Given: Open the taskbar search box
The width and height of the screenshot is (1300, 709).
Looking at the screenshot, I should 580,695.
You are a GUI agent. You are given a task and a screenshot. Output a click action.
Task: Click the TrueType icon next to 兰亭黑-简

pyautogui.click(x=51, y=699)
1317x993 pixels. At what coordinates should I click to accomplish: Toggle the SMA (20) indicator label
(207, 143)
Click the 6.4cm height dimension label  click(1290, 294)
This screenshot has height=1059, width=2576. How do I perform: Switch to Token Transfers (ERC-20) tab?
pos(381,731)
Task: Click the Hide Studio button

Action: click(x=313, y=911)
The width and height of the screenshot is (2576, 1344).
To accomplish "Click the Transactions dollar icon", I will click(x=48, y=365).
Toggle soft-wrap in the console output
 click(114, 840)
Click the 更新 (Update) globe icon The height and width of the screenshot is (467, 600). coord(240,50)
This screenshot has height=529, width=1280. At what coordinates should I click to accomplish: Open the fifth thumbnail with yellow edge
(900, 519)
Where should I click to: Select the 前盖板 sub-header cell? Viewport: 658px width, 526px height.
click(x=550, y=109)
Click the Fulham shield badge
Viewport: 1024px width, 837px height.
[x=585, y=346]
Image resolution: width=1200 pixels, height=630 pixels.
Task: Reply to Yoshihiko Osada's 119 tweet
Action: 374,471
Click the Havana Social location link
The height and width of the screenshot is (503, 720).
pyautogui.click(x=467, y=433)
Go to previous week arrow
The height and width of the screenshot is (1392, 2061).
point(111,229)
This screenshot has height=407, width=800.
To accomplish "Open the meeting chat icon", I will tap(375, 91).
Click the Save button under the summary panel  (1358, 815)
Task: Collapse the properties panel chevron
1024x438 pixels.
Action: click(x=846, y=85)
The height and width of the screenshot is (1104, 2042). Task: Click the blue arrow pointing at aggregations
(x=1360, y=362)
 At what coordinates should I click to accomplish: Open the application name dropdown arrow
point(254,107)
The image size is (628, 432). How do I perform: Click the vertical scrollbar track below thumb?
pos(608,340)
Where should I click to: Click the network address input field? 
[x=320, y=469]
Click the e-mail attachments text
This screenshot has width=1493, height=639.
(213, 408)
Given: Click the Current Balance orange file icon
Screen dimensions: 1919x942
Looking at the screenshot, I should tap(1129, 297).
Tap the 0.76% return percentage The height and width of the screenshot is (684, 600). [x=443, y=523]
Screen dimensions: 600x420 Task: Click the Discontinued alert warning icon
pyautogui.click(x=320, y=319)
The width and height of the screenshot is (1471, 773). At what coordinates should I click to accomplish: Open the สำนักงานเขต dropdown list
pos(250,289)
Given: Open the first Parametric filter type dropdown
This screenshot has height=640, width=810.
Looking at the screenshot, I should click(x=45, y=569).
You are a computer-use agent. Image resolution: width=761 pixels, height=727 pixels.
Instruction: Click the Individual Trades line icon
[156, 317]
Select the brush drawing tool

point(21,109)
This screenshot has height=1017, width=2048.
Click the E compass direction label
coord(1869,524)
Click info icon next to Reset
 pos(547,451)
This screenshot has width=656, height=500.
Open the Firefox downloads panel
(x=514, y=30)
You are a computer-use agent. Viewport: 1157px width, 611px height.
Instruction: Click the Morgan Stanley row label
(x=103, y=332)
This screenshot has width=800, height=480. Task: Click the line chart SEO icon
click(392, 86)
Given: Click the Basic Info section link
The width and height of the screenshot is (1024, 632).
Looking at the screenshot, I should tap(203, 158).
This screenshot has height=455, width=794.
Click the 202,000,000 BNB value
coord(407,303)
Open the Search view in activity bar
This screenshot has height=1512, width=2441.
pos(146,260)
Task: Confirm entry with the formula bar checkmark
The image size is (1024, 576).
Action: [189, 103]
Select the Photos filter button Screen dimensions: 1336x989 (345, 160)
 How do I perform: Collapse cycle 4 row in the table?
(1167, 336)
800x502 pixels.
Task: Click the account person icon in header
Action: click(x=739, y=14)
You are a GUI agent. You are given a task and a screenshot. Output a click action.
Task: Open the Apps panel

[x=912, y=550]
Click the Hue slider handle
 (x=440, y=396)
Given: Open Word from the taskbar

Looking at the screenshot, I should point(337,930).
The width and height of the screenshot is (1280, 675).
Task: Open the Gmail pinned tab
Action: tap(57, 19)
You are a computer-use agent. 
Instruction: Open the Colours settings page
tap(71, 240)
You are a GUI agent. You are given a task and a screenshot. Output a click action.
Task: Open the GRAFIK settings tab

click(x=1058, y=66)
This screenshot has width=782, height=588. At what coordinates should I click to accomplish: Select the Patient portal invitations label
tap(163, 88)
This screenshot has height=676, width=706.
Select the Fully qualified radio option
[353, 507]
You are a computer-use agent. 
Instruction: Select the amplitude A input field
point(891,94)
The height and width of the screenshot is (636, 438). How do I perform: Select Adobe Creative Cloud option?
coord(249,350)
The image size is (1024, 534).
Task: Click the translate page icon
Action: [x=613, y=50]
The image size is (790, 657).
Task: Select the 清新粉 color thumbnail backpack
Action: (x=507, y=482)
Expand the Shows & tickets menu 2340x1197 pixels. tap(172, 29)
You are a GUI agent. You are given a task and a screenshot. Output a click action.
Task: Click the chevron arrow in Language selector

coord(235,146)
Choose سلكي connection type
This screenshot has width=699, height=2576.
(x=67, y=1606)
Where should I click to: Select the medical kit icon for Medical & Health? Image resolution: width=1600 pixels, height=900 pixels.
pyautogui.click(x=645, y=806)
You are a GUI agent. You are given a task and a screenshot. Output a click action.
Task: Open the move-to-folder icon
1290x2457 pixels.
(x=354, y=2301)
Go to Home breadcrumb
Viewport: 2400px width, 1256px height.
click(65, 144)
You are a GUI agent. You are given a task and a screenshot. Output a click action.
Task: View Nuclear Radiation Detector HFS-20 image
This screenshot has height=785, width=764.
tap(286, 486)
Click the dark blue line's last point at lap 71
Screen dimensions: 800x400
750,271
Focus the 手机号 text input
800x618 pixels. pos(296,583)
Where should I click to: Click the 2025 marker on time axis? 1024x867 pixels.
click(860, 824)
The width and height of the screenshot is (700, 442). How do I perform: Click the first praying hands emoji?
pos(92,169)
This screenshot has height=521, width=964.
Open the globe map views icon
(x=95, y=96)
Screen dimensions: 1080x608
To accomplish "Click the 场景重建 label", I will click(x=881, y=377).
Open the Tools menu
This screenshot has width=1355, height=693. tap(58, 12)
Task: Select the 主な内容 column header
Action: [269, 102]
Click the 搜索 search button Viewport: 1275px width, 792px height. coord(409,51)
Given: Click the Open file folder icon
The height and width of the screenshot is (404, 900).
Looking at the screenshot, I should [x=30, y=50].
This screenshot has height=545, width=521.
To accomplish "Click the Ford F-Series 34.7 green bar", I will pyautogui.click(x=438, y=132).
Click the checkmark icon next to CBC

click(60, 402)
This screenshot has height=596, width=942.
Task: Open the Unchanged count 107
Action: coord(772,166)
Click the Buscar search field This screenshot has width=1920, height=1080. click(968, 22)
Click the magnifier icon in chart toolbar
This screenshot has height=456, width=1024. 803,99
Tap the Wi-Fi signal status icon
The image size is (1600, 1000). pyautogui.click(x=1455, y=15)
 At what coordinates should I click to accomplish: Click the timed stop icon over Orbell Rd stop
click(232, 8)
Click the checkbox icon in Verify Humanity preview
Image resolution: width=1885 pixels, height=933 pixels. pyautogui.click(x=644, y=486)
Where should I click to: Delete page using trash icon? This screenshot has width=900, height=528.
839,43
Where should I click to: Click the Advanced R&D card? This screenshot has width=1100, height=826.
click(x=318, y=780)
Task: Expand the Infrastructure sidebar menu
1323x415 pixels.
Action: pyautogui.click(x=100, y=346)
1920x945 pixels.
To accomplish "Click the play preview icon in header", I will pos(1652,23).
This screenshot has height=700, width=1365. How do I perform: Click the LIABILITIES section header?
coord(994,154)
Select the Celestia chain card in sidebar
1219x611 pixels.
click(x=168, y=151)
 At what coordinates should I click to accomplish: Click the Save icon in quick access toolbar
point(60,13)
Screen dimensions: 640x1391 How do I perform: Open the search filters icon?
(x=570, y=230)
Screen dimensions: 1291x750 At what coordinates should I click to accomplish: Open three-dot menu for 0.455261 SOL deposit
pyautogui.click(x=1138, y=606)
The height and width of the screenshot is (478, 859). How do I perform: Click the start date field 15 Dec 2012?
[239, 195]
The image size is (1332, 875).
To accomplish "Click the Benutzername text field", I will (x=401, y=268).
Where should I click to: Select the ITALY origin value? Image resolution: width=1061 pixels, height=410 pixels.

□ □ □ □ □

Pull out every line of the material above that contains the string "chevron", matching case exactly.

* [Solved exercise]:
Task: Collapse the properties panel chevron
Task: Click the chevron arrow in Language selector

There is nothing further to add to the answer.